Three numbers are in an arithmetic progression; three other numbers are in a ge- ometric progression. Adding the corresponding terms of these two progressions yields 32, 26, and 32. The sum of the three terms of the arithmetic progression is 51. Find the terms of both progressions.

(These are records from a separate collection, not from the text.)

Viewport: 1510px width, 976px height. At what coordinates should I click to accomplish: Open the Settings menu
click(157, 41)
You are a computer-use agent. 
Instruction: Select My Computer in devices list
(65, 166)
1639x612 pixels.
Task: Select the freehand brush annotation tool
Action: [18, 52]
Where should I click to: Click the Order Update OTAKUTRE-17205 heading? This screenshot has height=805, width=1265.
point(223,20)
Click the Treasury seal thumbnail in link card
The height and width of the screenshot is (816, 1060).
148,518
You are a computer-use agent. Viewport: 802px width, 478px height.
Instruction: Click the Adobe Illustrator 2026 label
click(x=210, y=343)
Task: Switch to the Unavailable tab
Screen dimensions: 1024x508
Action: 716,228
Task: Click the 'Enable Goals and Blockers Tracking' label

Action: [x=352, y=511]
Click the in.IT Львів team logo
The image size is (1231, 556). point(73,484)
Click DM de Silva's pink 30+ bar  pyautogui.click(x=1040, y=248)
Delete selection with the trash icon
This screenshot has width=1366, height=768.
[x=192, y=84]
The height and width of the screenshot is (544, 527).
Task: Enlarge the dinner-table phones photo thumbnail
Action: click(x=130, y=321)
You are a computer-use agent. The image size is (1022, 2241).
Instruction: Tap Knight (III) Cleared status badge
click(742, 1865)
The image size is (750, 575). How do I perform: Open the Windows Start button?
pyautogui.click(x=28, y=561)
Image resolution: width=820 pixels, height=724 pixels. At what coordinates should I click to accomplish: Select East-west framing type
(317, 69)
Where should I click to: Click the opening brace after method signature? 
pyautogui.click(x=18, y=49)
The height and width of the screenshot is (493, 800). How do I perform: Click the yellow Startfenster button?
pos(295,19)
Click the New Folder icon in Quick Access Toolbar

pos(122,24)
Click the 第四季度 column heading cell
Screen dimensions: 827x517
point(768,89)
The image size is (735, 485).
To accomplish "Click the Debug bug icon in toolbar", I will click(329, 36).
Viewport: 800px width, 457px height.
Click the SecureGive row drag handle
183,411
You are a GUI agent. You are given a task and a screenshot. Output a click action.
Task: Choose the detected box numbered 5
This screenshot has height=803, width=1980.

The AP numbers are: a, a+d, a+2d
The GP numbers are: b, br, br^2
Add the terms, and you get
a+b = 32
a+d+br = 26
a+2d+br^2 = 32
a+a+d+a+2d = 51
Now you have 4 equations for 4 variables. Use your favorite method to solve them (I suggest substitution), and you end up with
AP: 5, 17, 29
GP: 27, 9, 3
or
AP: 29, 17, 5
GP: 3, 9, 27
Let's start by representing the terms of the arithmetic progression as a, a + d, and a + 2d, where a is the first term and d is the common difference.
Similarly, we can represent the terms of the geometric progression as b, br, and br^2, where b is the first term and r is the common ratio.
Using the given information, we can set up the following equations:
Adding the corresponding terms of the two progressions:
a + b = 32 (equation 1)
a + d + br = 26 (equation 2)
a + 2d + br^2 = 32 (equation 3)
The sum of the three terms of the arithmetic progression:
3a + 3d = 51 (equation 4)
Now, we have a system of four equations (equations 1, 2, 3, and 4) with four unknowns (a, b, d, and r). We can solve this system to find the values.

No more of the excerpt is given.